Multiscale method for image denoising using nonlinear diffusion process: local denoising and spectral multiscale basis functions

We consider image denoising using a nonlinear diffusion process, where we solve unsteady partial differential equations with nonlinear coefficients. The noised image is given as an initial condition, and nonlinear coefficients are used to preserve the main image features. In this paper, we present a multiscale method for the resulting nonlinear parabolic equation in order to construct an efficient solver. To both filter out noise and preserve essential image features during the denoising process, we utilize a time-dependent nonlinear diffusion model known as Perona-Malik. Here, the noised image is fed as an initial condition and the denoised image is stimulated with given parameters. We numerically implement this model by constructing a discrete system for a given image resolution using a finite volume method and employing an implicit time approximation scheme to avoid time-step restriction. However, the resulting discrete system size is proportional to the number of pixels which leads to computationally expensive numerical algorithms for high-resolution images. In order to reduce the size of the system and construct efficient computational algorithms, we construct a coarse-resolution representation of the system using the Generalized Multiscale Finite Element Method (GMsFEM).

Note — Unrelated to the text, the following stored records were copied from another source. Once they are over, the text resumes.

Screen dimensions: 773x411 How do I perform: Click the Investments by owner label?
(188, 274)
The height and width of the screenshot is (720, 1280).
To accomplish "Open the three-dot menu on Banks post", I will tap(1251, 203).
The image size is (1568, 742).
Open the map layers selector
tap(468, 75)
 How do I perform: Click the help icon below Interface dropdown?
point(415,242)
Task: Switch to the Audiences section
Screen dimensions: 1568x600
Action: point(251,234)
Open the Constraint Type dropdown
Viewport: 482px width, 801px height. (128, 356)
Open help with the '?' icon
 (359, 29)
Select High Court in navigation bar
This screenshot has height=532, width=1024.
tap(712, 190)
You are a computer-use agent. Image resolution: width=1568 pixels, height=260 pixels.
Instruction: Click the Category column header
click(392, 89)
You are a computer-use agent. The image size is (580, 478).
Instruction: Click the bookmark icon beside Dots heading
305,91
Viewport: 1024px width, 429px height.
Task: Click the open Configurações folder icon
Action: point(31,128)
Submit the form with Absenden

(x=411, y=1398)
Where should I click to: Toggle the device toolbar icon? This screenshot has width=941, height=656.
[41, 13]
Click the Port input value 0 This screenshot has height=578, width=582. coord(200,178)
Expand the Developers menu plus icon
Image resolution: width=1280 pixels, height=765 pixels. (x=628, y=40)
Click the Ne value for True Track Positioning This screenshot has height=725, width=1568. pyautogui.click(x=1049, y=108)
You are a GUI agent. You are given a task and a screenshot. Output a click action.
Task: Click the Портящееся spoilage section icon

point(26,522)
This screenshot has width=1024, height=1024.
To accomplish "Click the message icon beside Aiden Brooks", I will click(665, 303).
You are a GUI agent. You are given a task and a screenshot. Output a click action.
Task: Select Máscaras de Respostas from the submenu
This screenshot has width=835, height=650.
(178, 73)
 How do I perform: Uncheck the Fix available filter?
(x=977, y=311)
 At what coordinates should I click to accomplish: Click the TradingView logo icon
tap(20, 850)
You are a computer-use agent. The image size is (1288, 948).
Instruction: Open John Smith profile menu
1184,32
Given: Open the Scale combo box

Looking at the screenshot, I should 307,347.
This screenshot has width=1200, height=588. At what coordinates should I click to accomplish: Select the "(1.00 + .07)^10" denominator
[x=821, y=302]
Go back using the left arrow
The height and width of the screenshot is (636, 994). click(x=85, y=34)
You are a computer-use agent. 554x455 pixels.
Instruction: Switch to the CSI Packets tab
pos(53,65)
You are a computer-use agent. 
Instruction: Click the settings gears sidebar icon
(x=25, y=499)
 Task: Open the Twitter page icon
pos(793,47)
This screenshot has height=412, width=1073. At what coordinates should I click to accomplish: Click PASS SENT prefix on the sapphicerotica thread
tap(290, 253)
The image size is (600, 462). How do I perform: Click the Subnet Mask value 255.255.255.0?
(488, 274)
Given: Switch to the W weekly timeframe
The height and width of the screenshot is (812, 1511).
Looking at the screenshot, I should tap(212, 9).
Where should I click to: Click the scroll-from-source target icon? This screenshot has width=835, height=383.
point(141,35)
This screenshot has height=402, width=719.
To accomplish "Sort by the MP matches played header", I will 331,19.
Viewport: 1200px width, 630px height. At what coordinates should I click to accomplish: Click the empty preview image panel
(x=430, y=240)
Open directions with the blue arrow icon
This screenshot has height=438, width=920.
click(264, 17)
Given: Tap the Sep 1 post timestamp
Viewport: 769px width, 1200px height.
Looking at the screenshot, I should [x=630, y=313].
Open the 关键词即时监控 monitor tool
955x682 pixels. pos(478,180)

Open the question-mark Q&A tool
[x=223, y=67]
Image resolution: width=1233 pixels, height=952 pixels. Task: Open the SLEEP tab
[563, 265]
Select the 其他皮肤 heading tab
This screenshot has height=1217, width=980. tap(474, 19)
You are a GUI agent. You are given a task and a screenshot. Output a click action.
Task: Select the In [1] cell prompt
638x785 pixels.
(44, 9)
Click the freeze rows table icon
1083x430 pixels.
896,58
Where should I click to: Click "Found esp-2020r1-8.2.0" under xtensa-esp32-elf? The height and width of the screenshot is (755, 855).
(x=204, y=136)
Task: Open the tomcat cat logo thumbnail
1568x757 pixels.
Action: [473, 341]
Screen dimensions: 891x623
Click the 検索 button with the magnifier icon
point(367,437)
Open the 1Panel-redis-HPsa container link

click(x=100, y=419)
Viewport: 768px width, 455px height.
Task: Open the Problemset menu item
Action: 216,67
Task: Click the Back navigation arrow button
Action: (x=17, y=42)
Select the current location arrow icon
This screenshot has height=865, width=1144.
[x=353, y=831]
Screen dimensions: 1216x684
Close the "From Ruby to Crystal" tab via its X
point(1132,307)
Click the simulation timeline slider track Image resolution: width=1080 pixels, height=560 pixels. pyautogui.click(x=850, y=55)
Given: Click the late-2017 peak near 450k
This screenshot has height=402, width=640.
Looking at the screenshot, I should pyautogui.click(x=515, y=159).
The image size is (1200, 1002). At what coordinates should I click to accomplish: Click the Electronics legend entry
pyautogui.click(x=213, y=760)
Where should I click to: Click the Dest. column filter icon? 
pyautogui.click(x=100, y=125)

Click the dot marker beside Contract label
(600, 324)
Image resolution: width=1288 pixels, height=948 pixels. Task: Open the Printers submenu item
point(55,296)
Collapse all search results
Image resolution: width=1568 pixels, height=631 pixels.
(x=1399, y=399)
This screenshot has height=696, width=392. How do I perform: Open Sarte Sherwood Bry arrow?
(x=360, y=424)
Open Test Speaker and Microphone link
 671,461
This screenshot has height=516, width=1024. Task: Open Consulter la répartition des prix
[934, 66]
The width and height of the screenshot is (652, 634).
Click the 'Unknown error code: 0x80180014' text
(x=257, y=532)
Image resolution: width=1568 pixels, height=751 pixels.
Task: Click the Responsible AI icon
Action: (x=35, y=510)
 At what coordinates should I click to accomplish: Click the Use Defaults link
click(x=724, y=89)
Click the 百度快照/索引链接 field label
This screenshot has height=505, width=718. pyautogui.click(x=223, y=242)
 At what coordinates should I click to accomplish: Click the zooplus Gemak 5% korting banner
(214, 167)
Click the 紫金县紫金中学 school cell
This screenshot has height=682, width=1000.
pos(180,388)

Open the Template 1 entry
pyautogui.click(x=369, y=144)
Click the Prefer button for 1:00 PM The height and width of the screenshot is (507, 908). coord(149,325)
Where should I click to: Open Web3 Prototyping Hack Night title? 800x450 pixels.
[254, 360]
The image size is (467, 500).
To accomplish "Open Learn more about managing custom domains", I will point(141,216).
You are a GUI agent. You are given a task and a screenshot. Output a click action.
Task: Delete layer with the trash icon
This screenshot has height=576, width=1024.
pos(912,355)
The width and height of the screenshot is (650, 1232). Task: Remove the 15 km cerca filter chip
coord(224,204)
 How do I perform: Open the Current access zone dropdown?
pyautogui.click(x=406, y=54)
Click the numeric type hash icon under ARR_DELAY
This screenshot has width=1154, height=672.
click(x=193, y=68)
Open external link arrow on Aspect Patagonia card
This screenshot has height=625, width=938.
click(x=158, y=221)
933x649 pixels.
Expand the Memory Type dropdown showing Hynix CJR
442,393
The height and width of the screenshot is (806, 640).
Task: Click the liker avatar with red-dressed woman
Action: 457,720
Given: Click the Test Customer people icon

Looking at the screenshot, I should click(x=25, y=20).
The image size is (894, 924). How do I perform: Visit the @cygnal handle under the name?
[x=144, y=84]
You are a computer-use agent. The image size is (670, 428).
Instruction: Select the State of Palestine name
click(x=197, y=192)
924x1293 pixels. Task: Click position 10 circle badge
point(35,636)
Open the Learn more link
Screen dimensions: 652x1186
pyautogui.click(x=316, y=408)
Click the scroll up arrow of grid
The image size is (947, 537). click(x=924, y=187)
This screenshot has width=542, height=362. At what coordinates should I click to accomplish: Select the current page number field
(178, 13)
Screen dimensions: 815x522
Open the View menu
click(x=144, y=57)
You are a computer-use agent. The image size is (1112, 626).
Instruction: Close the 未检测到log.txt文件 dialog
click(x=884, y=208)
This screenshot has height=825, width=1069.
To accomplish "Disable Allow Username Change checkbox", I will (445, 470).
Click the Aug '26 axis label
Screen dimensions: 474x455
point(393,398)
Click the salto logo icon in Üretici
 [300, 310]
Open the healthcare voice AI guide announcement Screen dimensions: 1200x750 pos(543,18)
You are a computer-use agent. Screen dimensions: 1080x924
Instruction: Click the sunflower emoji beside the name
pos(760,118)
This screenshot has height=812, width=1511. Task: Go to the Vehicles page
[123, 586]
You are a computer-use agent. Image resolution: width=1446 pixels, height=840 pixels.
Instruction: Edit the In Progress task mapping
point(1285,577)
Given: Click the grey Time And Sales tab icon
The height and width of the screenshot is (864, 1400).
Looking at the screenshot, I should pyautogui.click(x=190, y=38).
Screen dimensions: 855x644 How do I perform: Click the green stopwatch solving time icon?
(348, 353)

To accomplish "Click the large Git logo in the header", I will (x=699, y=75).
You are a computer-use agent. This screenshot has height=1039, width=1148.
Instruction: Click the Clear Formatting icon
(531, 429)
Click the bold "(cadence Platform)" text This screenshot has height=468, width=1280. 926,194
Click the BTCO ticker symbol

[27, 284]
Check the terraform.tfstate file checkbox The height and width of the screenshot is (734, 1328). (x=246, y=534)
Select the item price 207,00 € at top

We incorporate local noise reduction in the coarsening process to construct an efficient algorithm with fewer denoising iterations. We propose a computational approach with two main ingredients: (1) performing local image denoising in each local domain of basis support; and (2) constructing spectral multiscale basis functions to construct a coarse resolution representation by a Galerkin coupling. We present numerical results for several test images to demonstrate the effectiveness of the proposed multiscale approach with local denoising and local spectral representation.